Shape-Agnostic Table Overlap Discovery: A Maximum Common Subhypergraph Approach
Ge Lee, Shixun Huang, Zhifeng Bao, Felix Naumann, Shazia Sadiq, Yanchang Zhao

TL;DR
This paper introduces SALTO, a hypergraph-based method for discovering arbitrary-shaped overlaps between tables, addressing limitations of rectangular overlap definitions and enabling more flexible data matching.
Contribution
We propose SALTO, a novel hypergraph model and HyperSplit algorithm that efficiently computes non-contiguous table overlaps, improving over prior rectangular overlap methods.
Findings
HyperSplit discovers larger overlaps in up to 78.8% of cases.
It outperforms state-of-the-art methods in effectiveness and efficiency.

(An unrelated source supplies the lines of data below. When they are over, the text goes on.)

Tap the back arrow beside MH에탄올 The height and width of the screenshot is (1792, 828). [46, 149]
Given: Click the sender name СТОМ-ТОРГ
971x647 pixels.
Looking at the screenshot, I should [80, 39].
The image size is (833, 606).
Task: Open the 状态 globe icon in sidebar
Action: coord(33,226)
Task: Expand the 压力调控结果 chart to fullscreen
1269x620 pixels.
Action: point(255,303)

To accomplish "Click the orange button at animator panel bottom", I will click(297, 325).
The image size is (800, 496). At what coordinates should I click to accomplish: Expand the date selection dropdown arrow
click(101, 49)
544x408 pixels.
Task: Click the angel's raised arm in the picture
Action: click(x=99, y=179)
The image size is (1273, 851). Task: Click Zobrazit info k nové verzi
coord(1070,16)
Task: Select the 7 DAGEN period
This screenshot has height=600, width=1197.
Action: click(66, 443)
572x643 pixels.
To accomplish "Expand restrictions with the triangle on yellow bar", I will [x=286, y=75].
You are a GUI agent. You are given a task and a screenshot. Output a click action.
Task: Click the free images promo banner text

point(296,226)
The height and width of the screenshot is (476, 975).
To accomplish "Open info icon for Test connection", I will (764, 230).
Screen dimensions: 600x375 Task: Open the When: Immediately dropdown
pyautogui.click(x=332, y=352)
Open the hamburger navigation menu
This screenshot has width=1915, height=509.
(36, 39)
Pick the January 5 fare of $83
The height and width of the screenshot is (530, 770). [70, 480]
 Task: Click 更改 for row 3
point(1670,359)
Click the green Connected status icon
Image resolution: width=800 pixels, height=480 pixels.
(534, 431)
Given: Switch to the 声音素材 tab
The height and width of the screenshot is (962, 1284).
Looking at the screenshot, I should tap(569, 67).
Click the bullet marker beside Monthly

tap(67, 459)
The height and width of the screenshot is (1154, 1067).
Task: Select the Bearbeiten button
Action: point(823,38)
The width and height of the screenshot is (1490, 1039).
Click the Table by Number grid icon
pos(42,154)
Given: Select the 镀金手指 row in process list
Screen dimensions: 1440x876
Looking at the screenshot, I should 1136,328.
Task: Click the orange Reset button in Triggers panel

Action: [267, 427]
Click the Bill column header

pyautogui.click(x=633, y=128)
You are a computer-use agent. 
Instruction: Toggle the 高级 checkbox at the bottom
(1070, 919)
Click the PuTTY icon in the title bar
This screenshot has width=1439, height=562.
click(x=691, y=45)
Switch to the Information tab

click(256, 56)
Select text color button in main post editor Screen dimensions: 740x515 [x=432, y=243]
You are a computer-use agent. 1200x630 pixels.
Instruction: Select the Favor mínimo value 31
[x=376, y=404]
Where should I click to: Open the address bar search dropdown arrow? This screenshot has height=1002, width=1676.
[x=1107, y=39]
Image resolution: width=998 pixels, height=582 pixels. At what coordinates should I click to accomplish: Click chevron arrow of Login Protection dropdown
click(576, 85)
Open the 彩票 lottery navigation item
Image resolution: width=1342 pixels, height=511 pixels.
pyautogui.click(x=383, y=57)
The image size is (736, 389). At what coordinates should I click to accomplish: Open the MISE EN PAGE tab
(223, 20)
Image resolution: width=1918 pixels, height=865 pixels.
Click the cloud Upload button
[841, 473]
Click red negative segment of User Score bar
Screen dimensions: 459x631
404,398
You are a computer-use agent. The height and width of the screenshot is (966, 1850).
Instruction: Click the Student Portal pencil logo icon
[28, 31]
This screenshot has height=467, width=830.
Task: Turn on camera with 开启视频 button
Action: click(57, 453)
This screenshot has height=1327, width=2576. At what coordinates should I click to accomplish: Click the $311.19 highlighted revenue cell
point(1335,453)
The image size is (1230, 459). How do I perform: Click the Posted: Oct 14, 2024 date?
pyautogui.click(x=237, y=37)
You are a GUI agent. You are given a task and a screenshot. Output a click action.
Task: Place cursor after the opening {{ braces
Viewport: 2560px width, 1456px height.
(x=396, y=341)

Case studies demonstrate practical benefits in data deduplication and version comparison.
Abstract
Understanding how two tables overlap is useful for many data management tasks, but challenging because tables often differ in row and column orders and lack reliable metadata in practice. Prior work defines the largest rectangular overlap, which identifies the maximal contiguous region of matching cells under row and column permutations. However, real overlaps are rarely rectangular, where many valid matches may lie outside any single contiguous block. In this paper, we introduce the Shape-Agnostic Largest Table Overlap (SALTO), a novel generalized notion of overlap that captures arbitrary-shaped, non-contiguous overlaps between tables. To tackle the combinatorial complexity of row and column permutations, we propose to model each table as a hypergraph, casting SALTO computation into a maximum common subhypergraph problem. We prove their equivalence and show the problem is NP-hard to…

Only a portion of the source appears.